Time helped to heal the summer's tragedy, and the children of the moon were used to enduring hardship. Focus returned as their alpha kept them occupied with new tasks, and Adel was not exempt from the demands of daily pack life. Back among her own kin, she had never been expected to hunt or craft for herself, the alpha's followers having
taken care of most of those mundane duties for her. She had been free to dedicate herself to the pursuits of the seerhood, but here that was no longer the case. Leide, the clan's den mother (though in the words of Jarek's people she was “Night's Mother”) had Adel work with healing medicines alongside the other seers, caring for those with wounds or other ailments. Those duties occupied only a small part of her day, however, for soon she had to help the others in gathering clay from the waterways to the north, then splitting green plants into fibres for winter weaving, preparing cooking pits for the fresh kill of the hunters, washing tools and clothing in the evenings, and contributing to the ongoing collection of dry wood that would see the clan through the seasons ahead. Those were but a few of the tasks assigned to her, and there always seemed to be something new vying for her attention.

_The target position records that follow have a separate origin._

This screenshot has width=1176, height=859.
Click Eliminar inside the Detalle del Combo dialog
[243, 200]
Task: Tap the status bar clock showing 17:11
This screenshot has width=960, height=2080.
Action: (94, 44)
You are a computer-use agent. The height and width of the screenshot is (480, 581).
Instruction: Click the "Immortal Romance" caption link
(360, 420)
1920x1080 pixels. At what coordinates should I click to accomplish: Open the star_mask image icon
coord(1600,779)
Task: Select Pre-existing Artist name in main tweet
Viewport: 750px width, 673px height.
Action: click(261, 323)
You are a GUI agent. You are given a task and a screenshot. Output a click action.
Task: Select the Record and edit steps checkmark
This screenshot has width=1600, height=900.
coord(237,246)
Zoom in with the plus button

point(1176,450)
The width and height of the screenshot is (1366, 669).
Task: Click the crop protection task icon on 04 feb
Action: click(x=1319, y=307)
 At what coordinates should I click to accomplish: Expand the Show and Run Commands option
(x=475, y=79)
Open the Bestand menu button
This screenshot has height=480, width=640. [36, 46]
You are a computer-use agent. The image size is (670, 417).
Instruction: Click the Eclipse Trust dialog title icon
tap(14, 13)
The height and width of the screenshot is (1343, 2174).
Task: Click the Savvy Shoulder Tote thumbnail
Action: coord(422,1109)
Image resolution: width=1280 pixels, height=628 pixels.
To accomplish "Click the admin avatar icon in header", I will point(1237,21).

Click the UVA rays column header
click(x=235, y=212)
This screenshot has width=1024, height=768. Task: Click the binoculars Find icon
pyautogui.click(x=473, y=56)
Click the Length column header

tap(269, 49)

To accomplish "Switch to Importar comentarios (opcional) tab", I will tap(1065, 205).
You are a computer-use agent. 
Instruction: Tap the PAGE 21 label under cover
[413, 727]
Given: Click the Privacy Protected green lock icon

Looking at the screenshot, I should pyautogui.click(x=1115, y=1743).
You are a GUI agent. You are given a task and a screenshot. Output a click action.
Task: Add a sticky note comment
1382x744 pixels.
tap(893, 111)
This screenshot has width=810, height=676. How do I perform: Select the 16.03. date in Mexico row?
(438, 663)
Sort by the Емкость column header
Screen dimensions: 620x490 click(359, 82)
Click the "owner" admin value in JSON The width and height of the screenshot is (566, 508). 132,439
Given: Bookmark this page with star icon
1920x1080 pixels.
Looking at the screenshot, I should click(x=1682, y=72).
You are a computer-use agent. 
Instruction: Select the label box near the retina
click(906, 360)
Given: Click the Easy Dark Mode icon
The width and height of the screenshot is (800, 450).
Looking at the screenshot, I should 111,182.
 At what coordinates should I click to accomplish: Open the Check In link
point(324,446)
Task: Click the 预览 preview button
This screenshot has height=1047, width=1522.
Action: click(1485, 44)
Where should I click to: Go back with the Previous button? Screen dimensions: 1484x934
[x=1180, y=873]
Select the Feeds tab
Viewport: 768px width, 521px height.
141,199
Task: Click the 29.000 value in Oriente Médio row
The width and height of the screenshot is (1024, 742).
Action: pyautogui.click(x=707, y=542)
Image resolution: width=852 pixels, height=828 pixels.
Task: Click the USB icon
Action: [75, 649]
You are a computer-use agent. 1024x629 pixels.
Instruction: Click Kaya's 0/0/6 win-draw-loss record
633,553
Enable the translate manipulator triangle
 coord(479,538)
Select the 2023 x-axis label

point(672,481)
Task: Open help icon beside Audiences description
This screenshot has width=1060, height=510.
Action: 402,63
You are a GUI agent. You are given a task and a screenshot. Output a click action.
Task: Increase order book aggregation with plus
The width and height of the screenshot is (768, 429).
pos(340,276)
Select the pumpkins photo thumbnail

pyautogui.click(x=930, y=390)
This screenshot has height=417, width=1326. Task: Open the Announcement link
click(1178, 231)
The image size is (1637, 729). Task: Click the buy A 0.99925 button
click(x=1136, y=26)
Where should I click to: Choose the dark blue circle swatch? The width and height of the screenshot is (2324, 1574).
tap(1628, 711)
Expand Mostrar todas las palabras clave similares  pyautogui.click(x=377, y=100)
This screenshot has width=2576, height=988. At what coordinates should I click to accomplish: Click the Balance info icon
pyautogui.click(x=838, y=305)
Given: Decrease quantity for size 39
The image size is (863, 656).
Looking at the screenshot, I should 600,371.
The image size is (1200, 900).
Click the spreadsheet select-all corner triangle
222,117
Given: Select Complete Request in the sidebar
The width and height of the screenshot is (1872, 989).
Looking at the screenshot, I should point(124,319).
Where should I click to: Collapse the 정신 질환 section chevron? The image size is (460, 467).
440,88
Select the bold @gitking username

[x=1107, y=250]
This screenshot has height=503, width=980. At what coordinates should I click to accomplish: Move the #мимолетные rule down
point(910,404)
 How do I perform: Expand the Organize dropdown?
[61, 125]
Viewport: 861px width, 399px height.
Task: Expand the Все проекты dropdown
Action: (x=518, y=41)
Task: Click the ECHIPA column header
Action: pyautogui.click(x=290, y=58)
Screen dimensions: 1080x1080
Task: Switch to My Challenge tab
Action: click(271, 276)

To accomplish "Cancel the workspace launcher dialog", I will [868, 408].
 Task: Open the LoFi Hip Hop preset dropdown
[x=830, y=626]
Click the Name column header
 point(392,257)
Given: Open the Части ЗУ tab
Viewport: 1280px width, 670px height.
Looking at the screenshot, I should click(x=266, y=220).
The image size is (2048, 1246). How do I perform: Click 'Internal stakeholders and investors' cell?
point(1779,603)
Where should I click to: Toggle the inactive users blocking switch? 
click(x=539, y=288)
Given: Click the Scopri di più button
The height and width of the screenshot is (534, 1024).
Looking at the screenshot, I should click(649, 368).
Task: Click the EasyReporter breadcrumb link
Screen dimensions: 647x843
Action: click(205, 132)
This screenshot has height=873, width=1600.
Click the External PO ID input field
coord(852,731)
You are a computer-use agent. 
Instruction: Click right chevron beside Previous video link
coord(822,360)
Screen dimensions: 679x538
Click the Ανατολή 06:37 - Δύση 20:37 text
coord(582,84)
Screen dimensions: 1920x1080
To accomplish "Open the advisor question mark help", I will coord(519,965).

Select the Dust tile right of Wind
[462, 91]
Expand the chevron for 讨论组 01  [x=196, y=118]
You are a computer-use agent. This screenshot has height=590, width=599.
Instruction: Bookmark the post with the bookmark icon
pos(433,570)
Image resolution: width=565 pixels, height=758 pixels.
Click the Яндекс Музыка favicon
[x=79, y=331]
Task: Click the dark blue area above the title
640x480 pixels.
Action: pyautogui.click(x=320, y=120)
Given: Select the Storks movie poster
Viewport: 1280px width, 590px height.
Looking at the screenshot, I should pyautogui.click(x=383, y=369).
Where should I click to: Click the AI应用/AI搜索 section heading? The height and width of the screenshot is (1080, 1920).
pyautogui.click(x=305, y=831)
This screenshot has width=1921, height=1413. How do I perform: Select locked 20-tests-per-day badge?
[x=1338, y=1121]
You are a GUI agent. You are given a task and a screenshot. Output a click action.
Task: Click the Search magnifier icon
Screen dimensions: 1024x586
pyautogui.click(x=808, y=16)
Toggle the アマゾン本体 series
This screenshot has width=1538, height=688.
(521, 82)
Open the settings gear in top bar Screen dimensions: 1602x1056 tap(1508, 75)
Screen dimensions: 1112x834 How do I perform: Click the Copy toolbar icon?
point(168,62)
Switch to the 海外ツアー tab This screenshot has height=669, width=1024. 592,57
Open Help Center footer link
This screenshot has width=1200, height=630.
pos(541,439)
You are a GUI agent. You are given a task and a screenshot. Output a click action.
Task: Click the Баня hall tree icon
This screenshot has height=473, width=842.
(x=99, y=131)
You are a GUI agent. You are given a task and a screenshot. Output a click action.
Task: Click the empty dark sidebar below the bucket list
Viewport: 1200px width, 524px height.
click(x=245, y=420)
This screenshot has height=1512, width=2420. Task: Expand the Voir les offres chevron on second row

Unlike Ulric's clan, which had settled into a strict and efficient hierarchy bred from generations of tradition, Neman's pack seemed almost chaotic by comparison. Though the group did have its seers, warriors, mothers, craftspeople, and so on, everyone's roles seemed to overlap as the necessity of one duty overcame another. There was less of a strict ranking of status that allowed those with power to delegate to the people beneath them, something which Adel initially found perplexing. She missed holding her authority as a seer over those who should have been her subordinates, and the seeming lack of organisation sometimes made her itch to start barking commands at others.
As time went on, however, she grew to understand that the ebb and flow of Neman's pack served them well. They were not a strict people, but they were energetic and industrious. It was funny, she though, that Jarek considered himself strange in his whimsical pursuit of freedom and laughter. From what she could see, it was a trait he shared with many of his people, especially when she compared them to hers. Perhaps there was a reason why this particular clan had departed from the lands of Jarek's grandfathers to seek out their own destiny.